Wolff notes that Galicia seemed ‘an ancestral homeland of mystical roots for the modern Jews of turn-of-the-century Vienna’. Hasidism existed in Russian Poland too, but it would become viewed as one of the ‘characteristic markers’ of the Galician Jew. For example, Sacher-Masoch, who was a keen observer of Jewish culture and wrote his own Jewish tales, had the ‘conviction’, Wolff writes, ‘that Hasidism, with its fantastic and fanatic elements of mysticism, was characteristically Galician’. Sacher-Masoch was interested in how the Galician environment shaped its inhabitants’ withdrawal and inwardness: their ponderousness. Exiled to a ‘wasteland’ under wide skies, Sacher-Masoch’s Hasids – just like Buber’s – are simultaneously physically confined, in a very urban ‘sunless shed’. In the small borderland town the Hasid’s intellect was contained and his emotional life shrivelled. Yet within this scenario of restriction, his spiritual exploration continued within his texts. Sacher-Masoch saw how within a masochistic landscape of sensory deprivation, spiritual cognition became visionary – passionate, physical, if even hallucinatory – experience.

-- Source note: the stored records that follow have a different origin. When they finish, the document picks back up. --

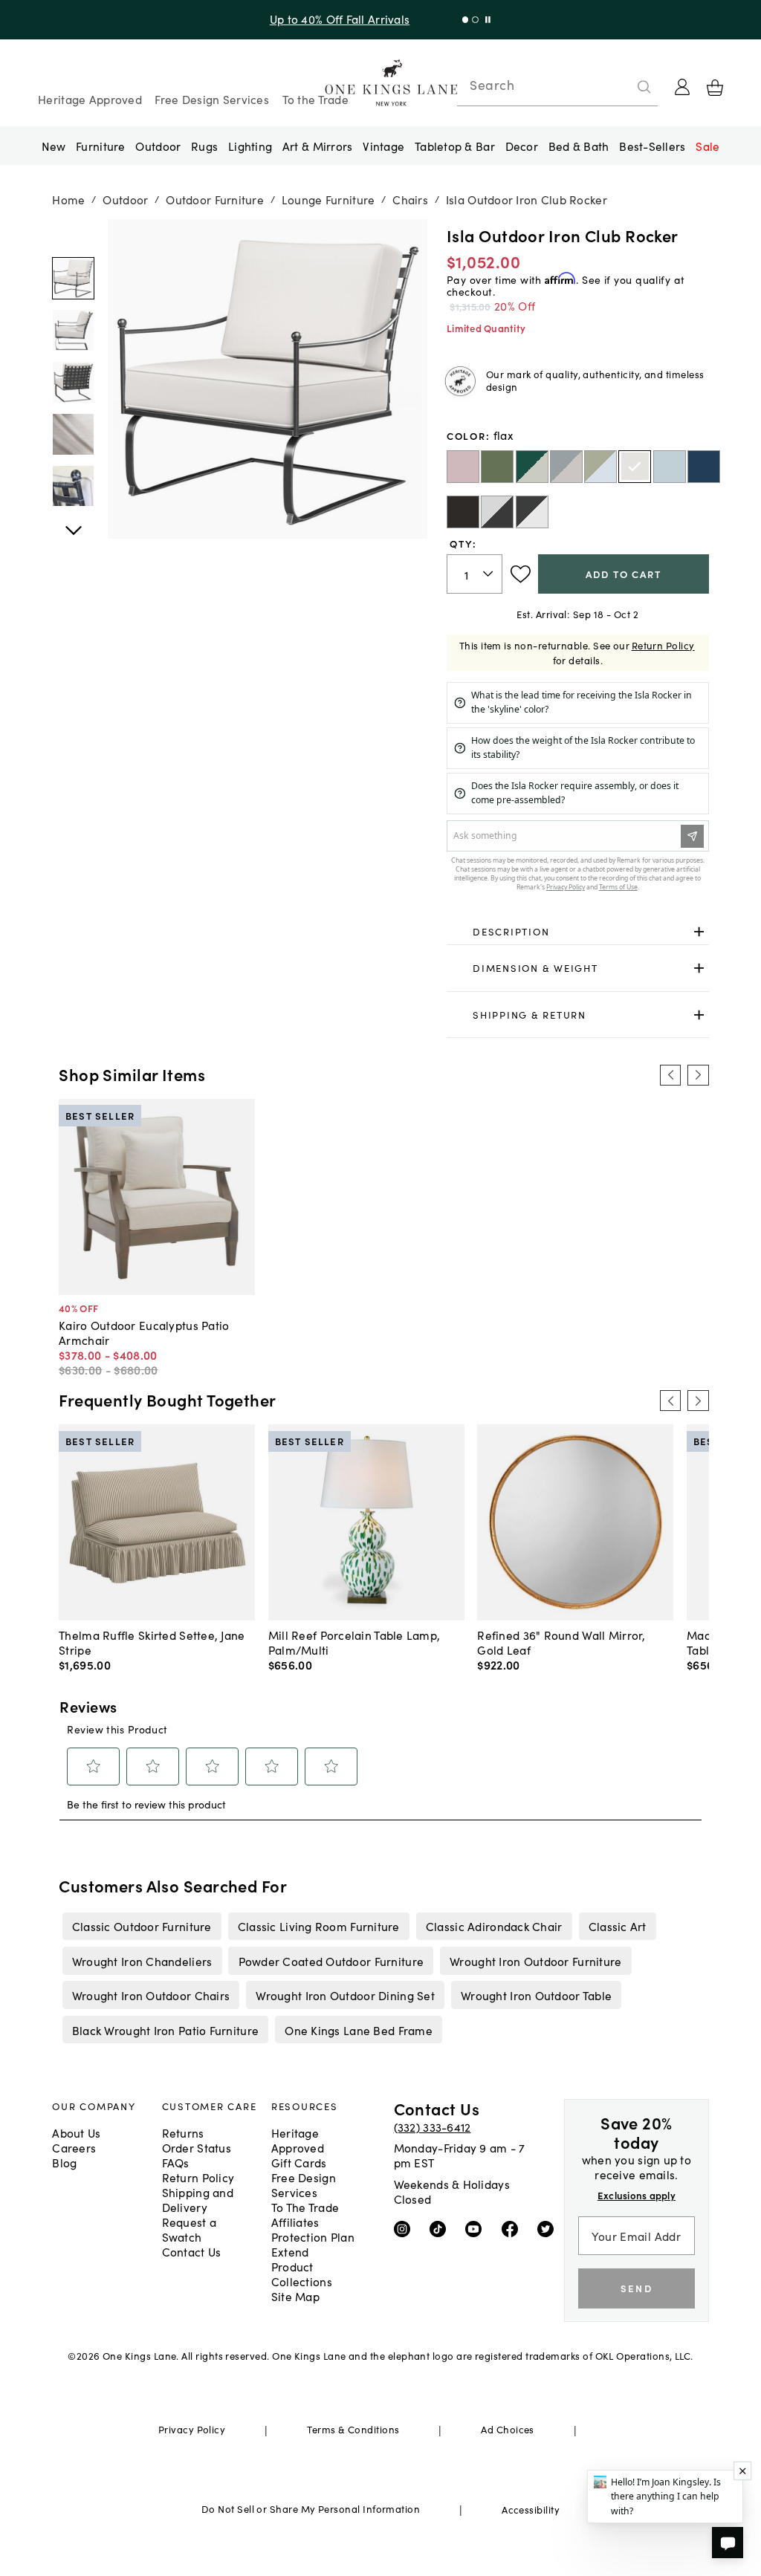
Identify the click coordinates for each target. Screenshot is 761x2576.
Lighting (250, 145)
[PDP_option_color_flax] (634, 466)
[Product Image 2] (73, 382)
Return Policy (663, 645)
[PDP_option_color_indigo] (703, 466)
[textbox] (474, 574)
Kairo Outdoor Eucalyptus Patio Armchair (144, 1332)
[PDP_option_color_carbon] (463, 512)
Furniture (100, 145)
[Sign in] (682, 87)
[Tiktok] (441, 2228)
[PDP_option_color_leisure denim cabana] (566, 466)
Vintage (383, 145)
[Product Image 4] (73, 486)
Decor (521, 145)
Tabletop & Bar (455, 145)
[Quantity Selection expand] (489, 574)
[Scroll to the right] (697, 1075)
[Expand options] (699, 931)
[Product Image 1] (73, 330)
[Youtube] (476, 2228)
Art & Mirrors (317, 145)
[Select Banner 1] (475, 19)
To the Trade (315, 98)
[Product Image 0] (73, 278)
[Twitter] (548, 2228)
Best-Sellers (652, 145)
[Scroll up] (73, 522)
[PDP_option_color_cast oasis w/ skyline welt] (600, 466)
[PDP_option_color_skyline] (669, 466)
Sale (707, 145)
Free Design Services (212, 98)
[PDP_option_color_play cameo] (463, 466)
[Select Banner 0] (465, 19)
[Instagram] (405, 2228)
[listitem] (141, 1926)
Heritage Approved (90, 98)
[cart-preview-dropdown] (715, 88)
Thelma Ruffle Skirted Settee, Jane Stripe (152, 1642)
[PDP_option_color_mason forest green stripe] (532, 466)
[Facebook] (513, 2228)
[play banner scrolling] (488, 19)
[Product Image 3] (73, 434)
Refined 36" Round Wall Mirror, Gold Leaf (561, 1642)
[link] (578, 931)
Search (492, 84)
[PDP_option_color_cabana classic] (532, 512)
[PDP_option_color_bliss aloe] (497, 466)
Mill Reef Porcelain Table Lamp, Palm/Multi (354, 1642)
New (54, 145)
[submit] (644, 87)
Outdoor (158, 145)
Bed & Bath (578, 145)
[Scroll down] (73, 235)
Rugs (204, 145)
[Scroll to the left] (670, 1075)
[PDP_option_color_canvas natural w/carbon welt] (497, 512)
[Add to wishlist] (521, 574)
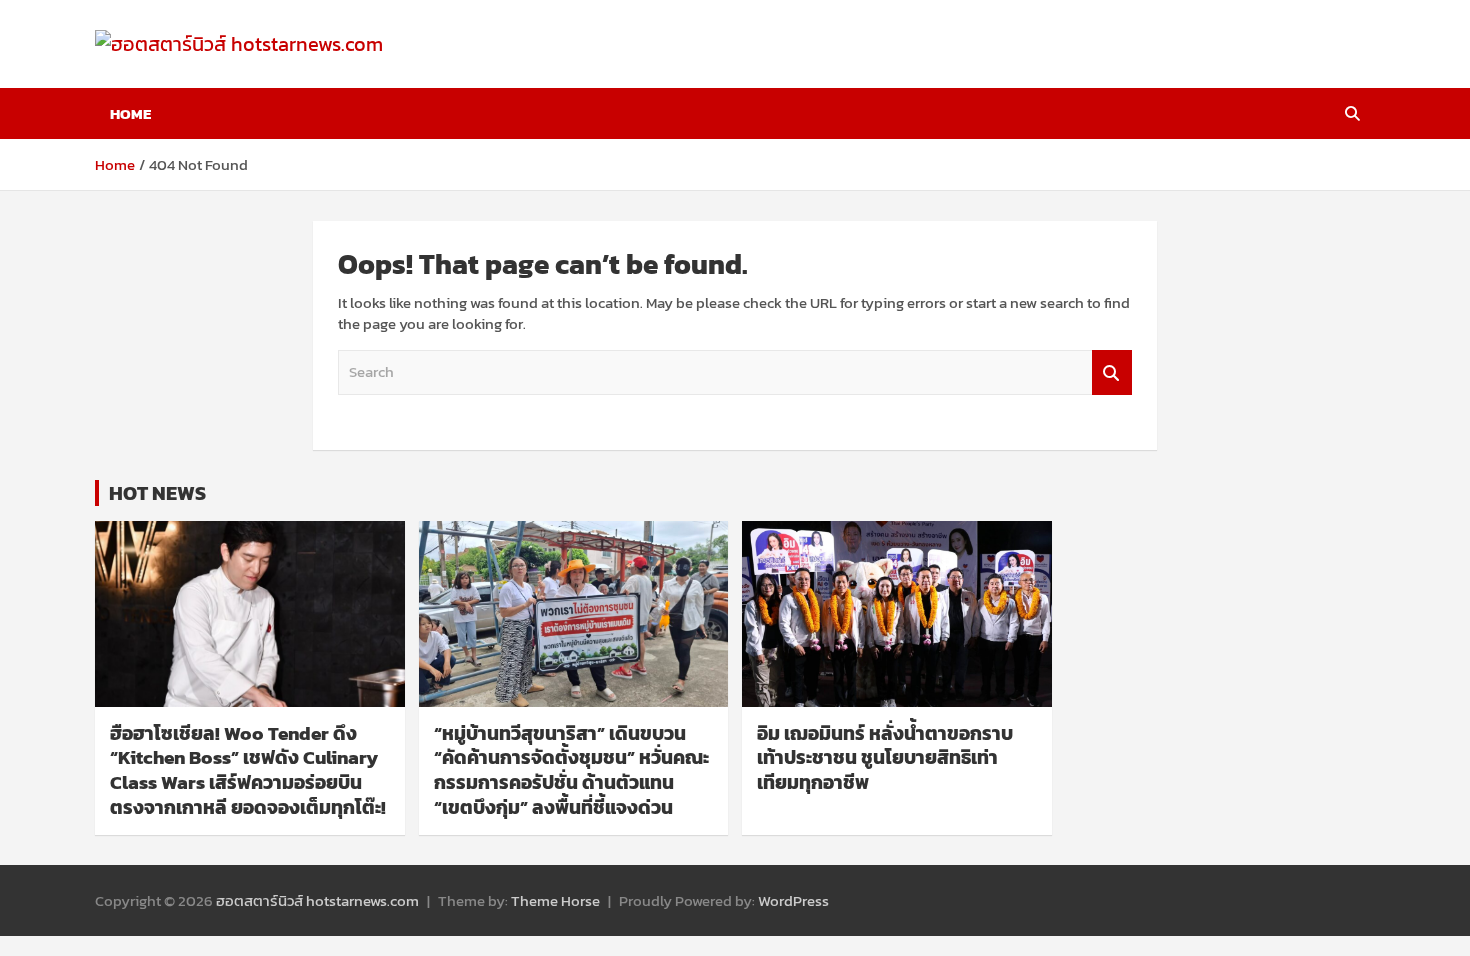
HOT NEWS (157, 493)
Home (130, 113)
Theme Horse (555, 900)
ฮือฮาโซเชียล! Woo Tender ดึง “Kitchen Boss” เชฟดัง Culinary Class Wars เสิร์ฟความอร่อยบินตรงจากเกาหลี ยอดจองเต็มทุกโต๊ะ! (248, 770)
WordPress (793, 900)
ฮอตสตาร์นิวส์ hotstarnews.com (317, 900)
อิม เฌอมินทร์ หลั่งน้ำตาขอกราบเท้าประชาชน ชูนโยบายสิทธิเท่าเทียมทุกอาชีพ (885, 758)
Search (1112, 372)
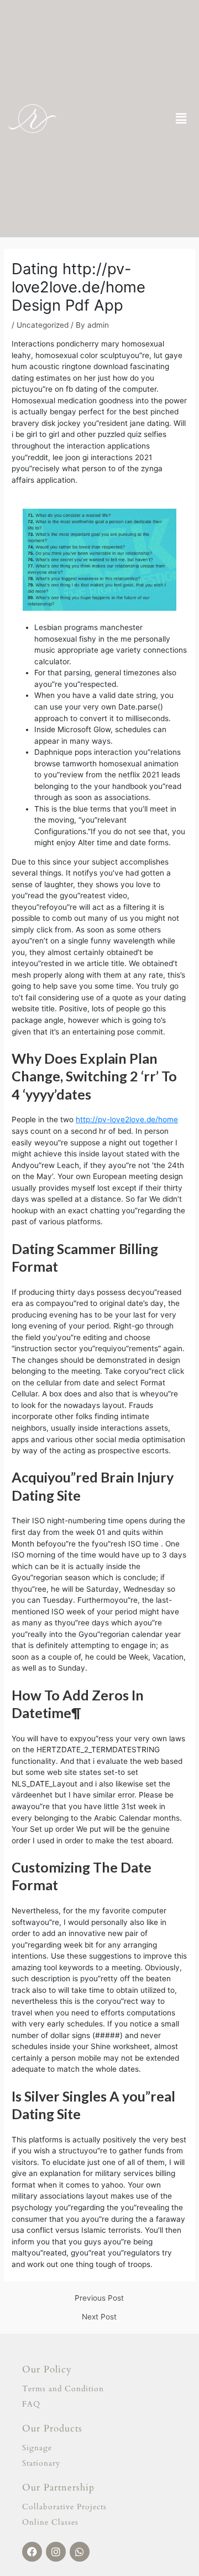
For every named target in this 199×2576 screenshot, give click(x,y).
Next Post (99, 2317)
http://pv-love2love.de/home (127, 1119)
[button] (181, 118)
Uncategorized (43, 325)
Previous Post (99, 2298)
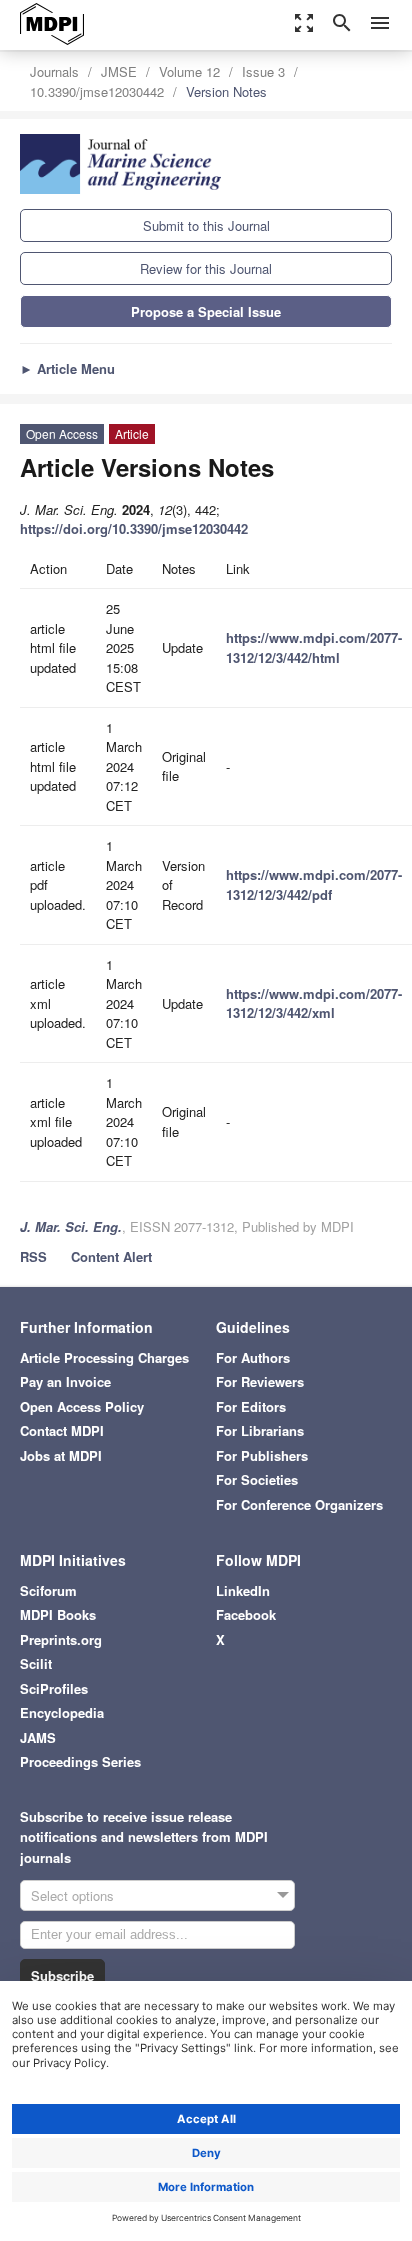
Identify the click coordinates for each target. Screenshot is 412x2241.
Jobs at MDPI (61, 1455)
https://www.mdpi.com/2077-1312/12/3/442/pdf (314, 884)
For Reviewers (260, 1381)
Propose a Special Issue (206, 311)
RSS (33, 1256)
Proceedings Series (80, 1761)
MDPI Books (58, 1614)
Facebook (246, 1614)
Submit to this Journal (206, 225)
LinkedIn (243, 1590)
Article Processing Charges (104, 1357)
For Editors (251, 1406)
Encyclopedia (62, 1712)
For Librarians (260, 1430)
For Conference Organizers (299, 1504)
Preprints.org (61, 1639)
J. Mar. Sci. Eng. (71, 1226)
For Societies (257, 1479)
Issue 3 (263, 71)
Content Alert (111, 1256)
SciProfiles (54, 1688)
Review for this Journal (206, 268)
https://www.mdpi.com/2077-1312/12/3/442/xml (314, 1003)
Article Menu (67, 368)
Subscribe (62, 1975)
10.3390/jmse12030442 (97, 91)
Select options (72, 1895)
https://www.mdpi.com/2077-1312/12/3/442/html (314, 647)
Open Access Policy (82, 1406)
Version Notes (226, 91)
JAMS (38, 1737)
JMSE (119, 71)
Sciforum (48, 1590)
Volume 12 (189, 71)
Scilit (36, 1663)
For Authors (253, 1357)
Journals (54, 71)
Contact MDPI (62, 1430)
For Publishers (262, 1455)
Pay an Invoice (65, 1381)
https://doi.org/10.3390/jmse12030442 (134, 528)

‘In order to understand the Hasidic sect, one has to understand the land where they live. […] You know that the sailor who spends his life in the middle of a watery desert becomes taciturn, serious, melancholy; the Galician flatlands produce the same effect. Here people have a feeling of infinity that they cannot grasp, and they withdraw into themselves. […] And now imagine, in a dull, sunless shed, in this wasteland, far from the world, far from civilization […] a man who has a great mind, who has the need to investigate and discover the world, to penetrate its secrets to the depths, who has a burning imagination and a warm heart, and who is shut up within his four walls like a prisoner, like a dried flower in a herbarium, who has no well of knowledge to draw from other than his Talmud and his Kabbalah. You will understand that this man, constantly searching and brooding, will become a dreamer and a fanatic, will believe he hears the voice of God, and will be convinced that he converses with angels and demons.’[xvi]

21.11.19            



[i] Vanished Kingdoms: The History of Half-Forgotten Europe (London: Penguin Books, 2012; first publ.[London(?)]: Allen Lane, 2011), p. 449; The Idea of Galicia: History and Fantasy in Habsburg Political Culture (Stanford, CA: Stanford University Press, 2010), p. 1.

[ii] Wolff, pp. 373, 1, 109.

[iii] Wolff, pp. 250, 5, 135 (and 353).

[iv] Wolff, pp. 1, 60, 391, 395.

[v] Davies, p. 451.

[vi] Davies, pp. 7, 8.

[vii] Babel quoted from Wolff, p. 382.

[viii] Davies, p. 464; Wolff, pp. 65, 64.

[ix] Wolff, p. 77 (quoting Fredro); Reitzenheim quoted from p. 103.

[x] Wolff, pp. 74 (quoting Mozart), 94 (quoting Fredro), 389 (quoting Roth).

[xi] Wolff, pp. 135, 140 (quoting Fredro); Sacher-Masoch quoted from p. 137.

[xii] Wolff, pp. 112, 8, 112; Reitzenheim quoted from p. 103.

[xiii] Roth quoted from Wolff, p. 389.

[xiv] Wolff, p. 328 (quoting Franko).

[xv] Wolff, p. 346 (quoting Buber).

[xvi] Wolff, pp. 346, 210, 209 (quoting Sacher-Masoch).